The rule is repeated, patiently, and he is asked to leave the office. He leaves, but every time the door opens he is back with the demand.

"Get my cigarette out of the safe, man, I want my cigarette."

Next he appears at the window of the office, sticking his head in. "If I don't get my cigarette I'm gonna smash this window."

A staff member passing by outside speaks to him. He disappears from view. Suddenly there are two sharp impact sounds as whatever he has thrown hits, but does not smash, the glass.

Silence descends. He has "done a runner". Within less than a minute his mother has been notified by telephone with a request that she send him back if he turns up on her doorstep.

No sooner has the phone been put down than he is back with 10 cigarettes that he has got from somewhere. The cigarettes are confiscated. He is put on the phone to his mother.

From outside the room he can be heard plaintively declaring, "I tried asking them politely, Mum, but they wouldn't give me my cigarette, so what was I supposed to do?"

He leaves the office crying. A few minutes later he is calm. The crisis is over. In a short time the staff member who was the target of his attacks will be helping him with his homework.

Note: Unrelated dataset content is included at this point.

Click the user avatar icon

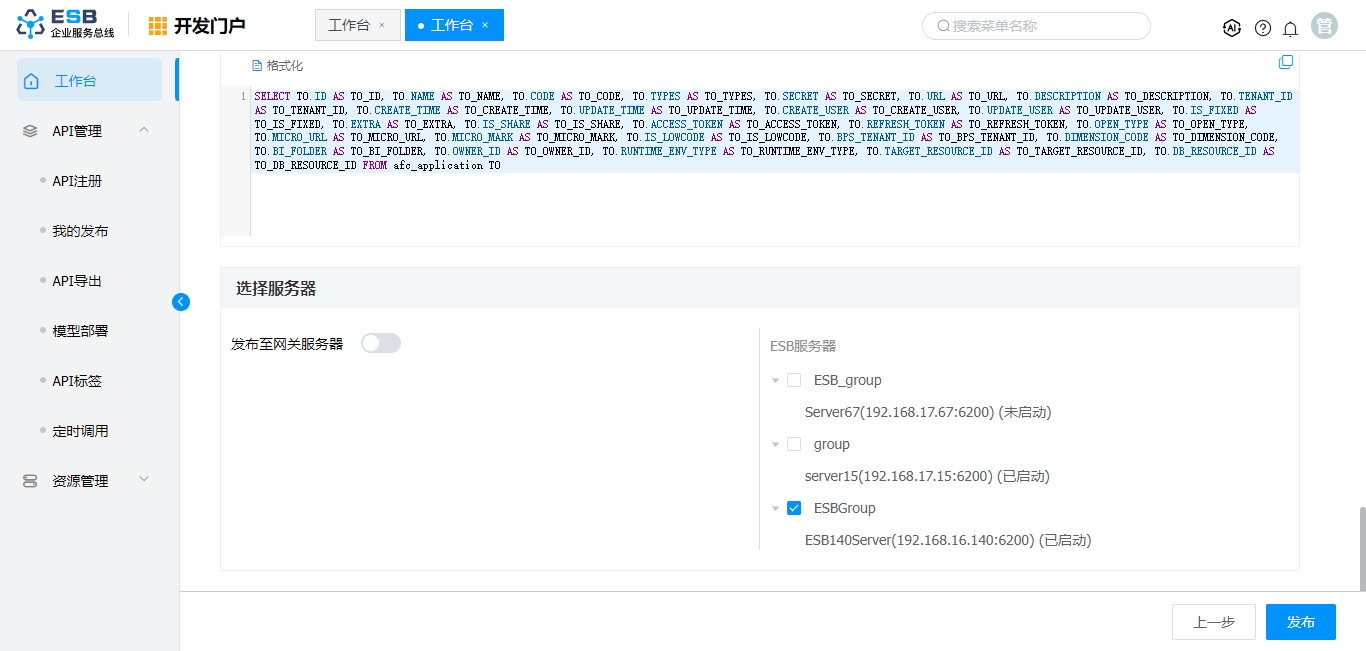[x=1324, y=26]
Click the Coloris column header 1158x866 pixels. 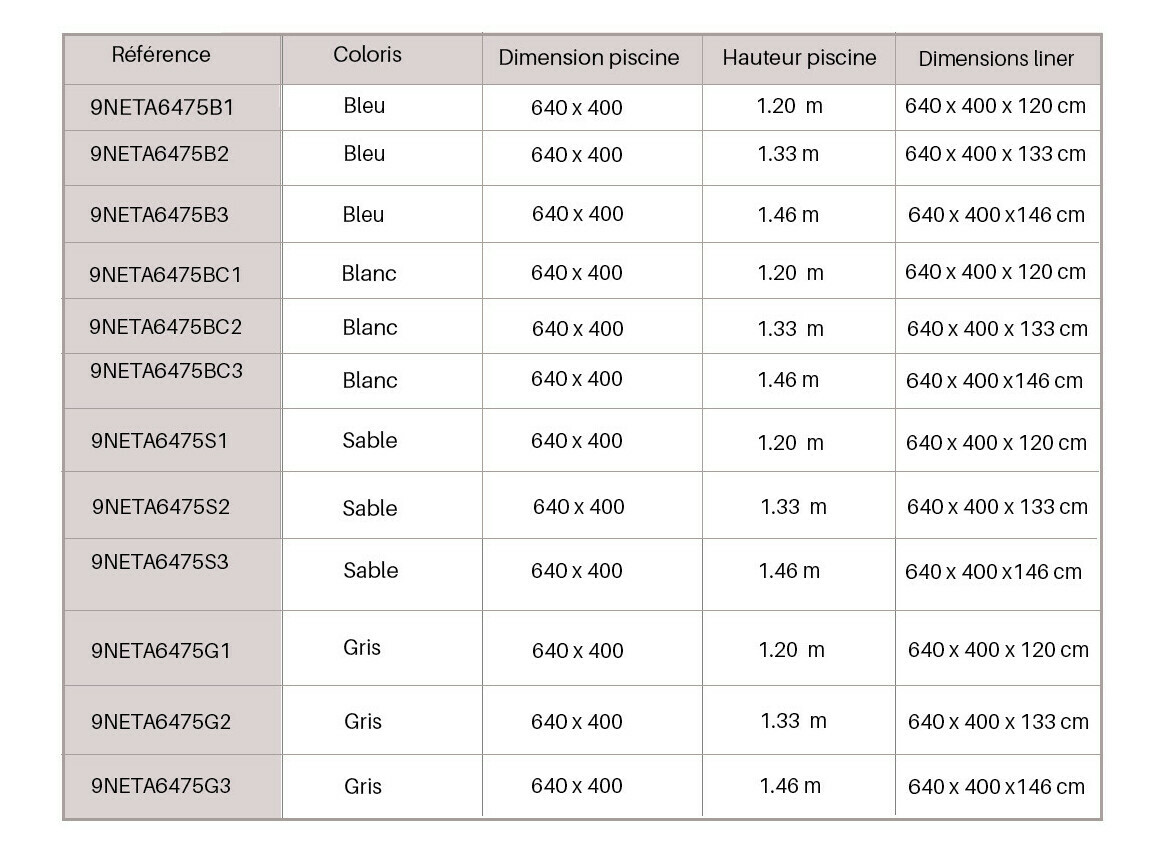367,55
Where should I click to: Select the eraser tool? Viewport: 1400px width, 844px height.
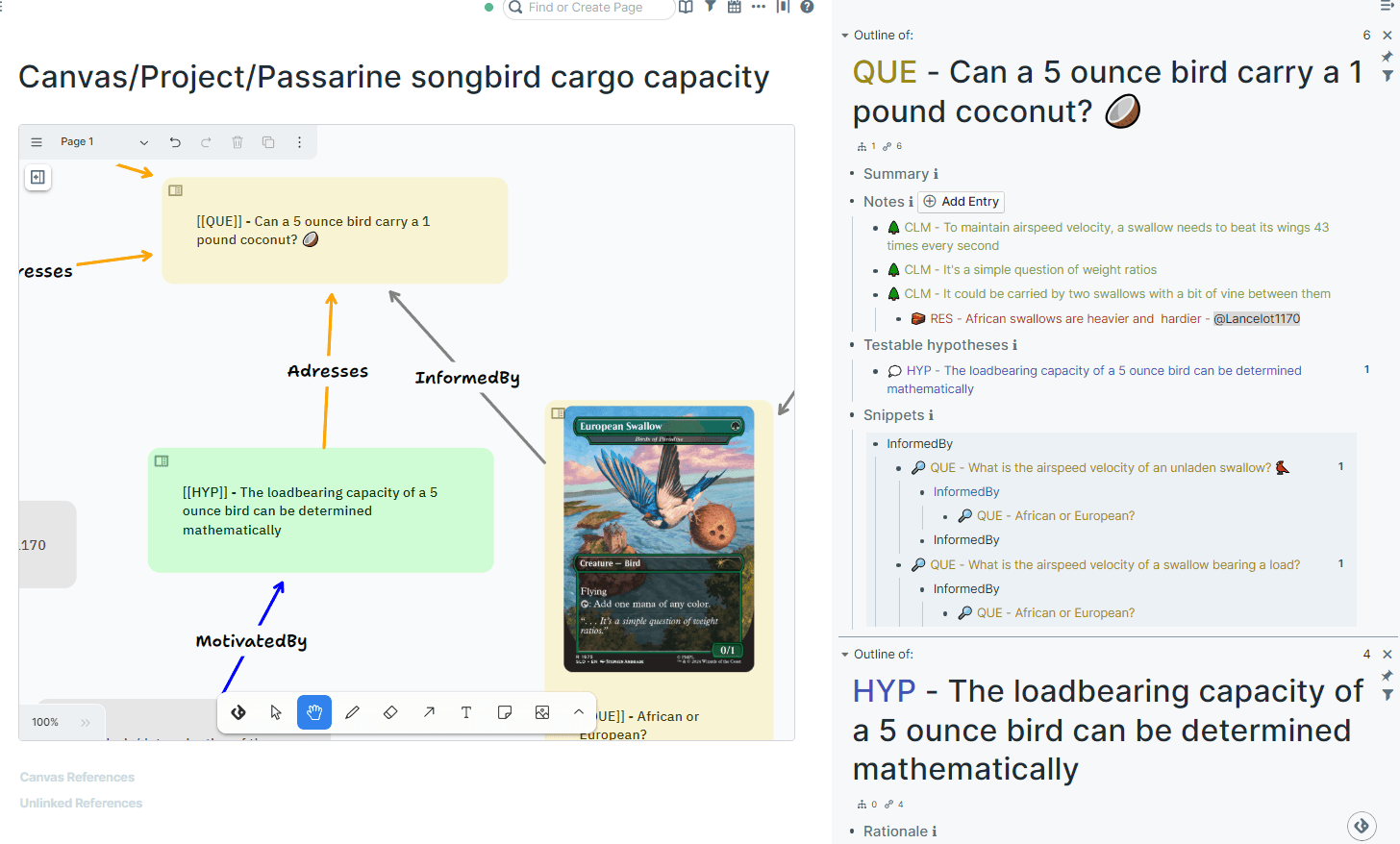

Facing these emotional storms from children who have been terribly hurt by adults in the past and then creating an atmosphere of stability is part of the day-to-day work that goes on in residential homes everywhere.

What is extraordinary about the work is that it must be done again and again and again. What is even more extraordinary is that eventually it succeeds in enough cases to make it worthwhile.

Father McCabe talks proudly of the former residents who have gone on to complete degrees and who now occupy demanding and responsible positions. More importantly, many have gone on to build stable families of their own.

Many of the boys and girls in children's homes today, he says, have suffered catastrophic disruptions to their relationships with parents. Many have had experiences which could destroy anybody. Some have have seen terrifying violence in front of their eyes in their own homes.

Some have seen their mothers killed by their fathers. Some have never known a day of security in their entire lives.

Others have grown up in situations of daily chaos or with parents who themselves were unable to cope with life and especially with their children. Some have been bundled from one foster home to another.

Many of these children are years behind in their schooling, find it very hard to accept direction or boundaries, are restless and are quick to translate their emotional pain into violence against property or against others.

But setting boundaries is not enough in itself - you can do that in prison. What works, says Father McCabe, is giving them something worth having in return for respecting the boundaries.

That means good-quality accommodation, a pleasant environment, football, and a pleasant atmosphere in the small school attached to the homes which aims to get the children to the point at which they can cope with going to ordinary schools.